How Many Cash Advances Can You Get at Once?

The number of cash advances you can get depends on the type: credit card cash advances are limited by your card’s cash advance sublimit and ATM withdrawal caps, while payday loans are restricted by state law, with many states capping you at one or two at a time. There’s no single universal number, so the real answer depends on which product you’re using and where you live.

Credit Card Cash Advance Limits

Every credit card with cash advance access has a sublimit, which is a portion of your total credit line reserved for cash withdrawals. This is typically capped at a percentage of your overall credit limit. If your credit limit is $15,000 and the card caps cash advances at 30%, you can withdraw up to $4,500 total in cash advances. That cap applies to your running balance, not per transaction, so once you’ve hit it you can’t take another advance until you pay some of it down.
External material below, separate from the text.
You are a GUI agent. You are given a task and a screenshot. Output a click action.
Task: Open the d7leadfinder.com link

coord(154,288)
On top of the sublimit, you’ll face per-transaction and daily withdrawal limits. ATMs themselves usually cap single withdrawals at $200 to $1,000 depending on the machine and your bank. Your card issuer may impose its own daily limit as well. So even if you have $4,500 available, you might only be able to pull $500 or $1,000 in a single day. Going to a bank teller instead of an ATM sometimes lets you access a larger amount in one visit.

In theory, you could take multiple cash advances across several credit cards if each one offers the feature. Nothing prevents you from using the cash advance on Card A today and Card B tomorrow. But each advance eats into that card’s available credit, and the costs add up fast. Most issuers charge a cash advance fee of 3% to 5% per transaction (with a minimum of $5 to $10), plus an interest rate that’s often 25% to 30% APR with no grace period. Interest starts accruing the moment the cash hits your hands.
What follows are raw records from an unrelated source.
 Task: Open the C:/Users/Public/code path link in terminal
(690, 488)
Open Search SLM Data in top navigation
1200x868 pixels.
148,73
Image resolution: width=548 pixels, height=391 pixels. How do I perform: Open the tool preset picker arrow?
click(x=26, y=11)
How Payday Loan Limits Work

Payday loans, sometimes called cash advances from storefront or online lenders, are regulated at the state level. The number you can have at one time varies dramatically depending on where you live. Roughly a dozen states prohibit payday lending entirely. Among states that allow it, limits generally fall into a few categories.

Many states cap you at one or two loans outstanding at a time. Some allow up to three simultaneously but limit the combined dollar amount, often to $500 or $700. A handful of states set no limit on the number of loans but cap the total dollar amount you can owe across all lenders. And a few states have no cap at all on how many you can hold.
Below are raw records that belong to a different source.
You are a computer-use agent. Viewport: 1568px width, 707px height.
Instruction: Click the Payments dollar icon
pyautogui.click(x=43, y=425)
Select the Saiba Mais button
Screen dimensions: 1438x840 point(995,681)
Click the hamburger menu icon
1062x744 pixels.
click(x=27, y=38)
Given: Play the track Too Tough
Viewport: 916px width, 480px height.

Most states that allow payday loans also cap the maximum amount per loan, typically between $300 and $1,000. Some tie the cap to your income, limiting total payday debt to 25% of your monthly gross pay. Many states also use statewide databases that lenders must check before issuing a new loan, which makes it harder to borrow from multiple lenders simultaneously even if the law technically allows more than one.

Cooling-off periods add another layer. Some states require you to wait 24 hours or longer between paying off one payday loan and taking out another, specifically to prevent the cycle of rolling one loan into the next.

What Repeated Cash Advances Cost You

The fact that you can take multiple cash advances doesn’t mean the cost stays flat. Each one compounds the financial damage in ways that aren’t always obvious upfront.

For credit card cash advances, the biggest hidden cost is the immediate impact on your credit utilization ratio, which is how much of your available credit you’re currently using. Credit scoring models favor utilization below 30%. If you owe $500 on a card with a $1,500 limit, your utilization is about 33%. Take a $300 cash advance on that same card and your balance jumps to $800, pushing utilization above 53%. That alone can drag your credit score down, and the effect multiplies if you’re taking advances on several cards.

Because cash advances carry no grace period, interest piles up from day one. If you take three or four advances over the course of a month without paying them off, you’re paying interest on all of them simultaneously at the card’s highest rate. Payments you make typically get applied to lower-rate balances (like regular purchases) first, so the cash advance balance can linger and compound for months.

For payday loans, the math is even harsher. Fees of $10 to $30 per $100 borrowed translate to annual percentage rates of 300% to 700%. Taking two or three payday loans at once means you’re paying those fees on each one, and if you can’t repay them all by your next paycheck, you may end up rolling them over and paying another round of fees.

Practical Limits Beyond the Rules

Even when there’s no hard legal or policy cap on the number of cash advances you can take, practical limits kick in. Your available credit shrinks with each advance, and lenders can reduce your credit limit or freeze cash advance access if they see a pattern of heavy use. Some credit card issuers flag accounts with frequent cash advances as higher risk, which can lead to a lower credit limit or even account closure at renewal time.

Payday lenders may also decline your application if their database check shows you already have significant outstanding debt, even in states without a strict numerical cap. And because each advance generates fees, interest, or both, the real ceiling for most people isn’t a policy number. It’s the point where the repayment obligations become unmanageable.

If you’re trying to figure out exactly how many cash advances your specific credit card allows, call the number on the back of the card and ask for your cash advance limit and daily ATM withdrawal cap. For payday loans, your state’s financial regulator publishes the rules that licensed lenders must follow, including maximum loan amounts and how many you can hold at once.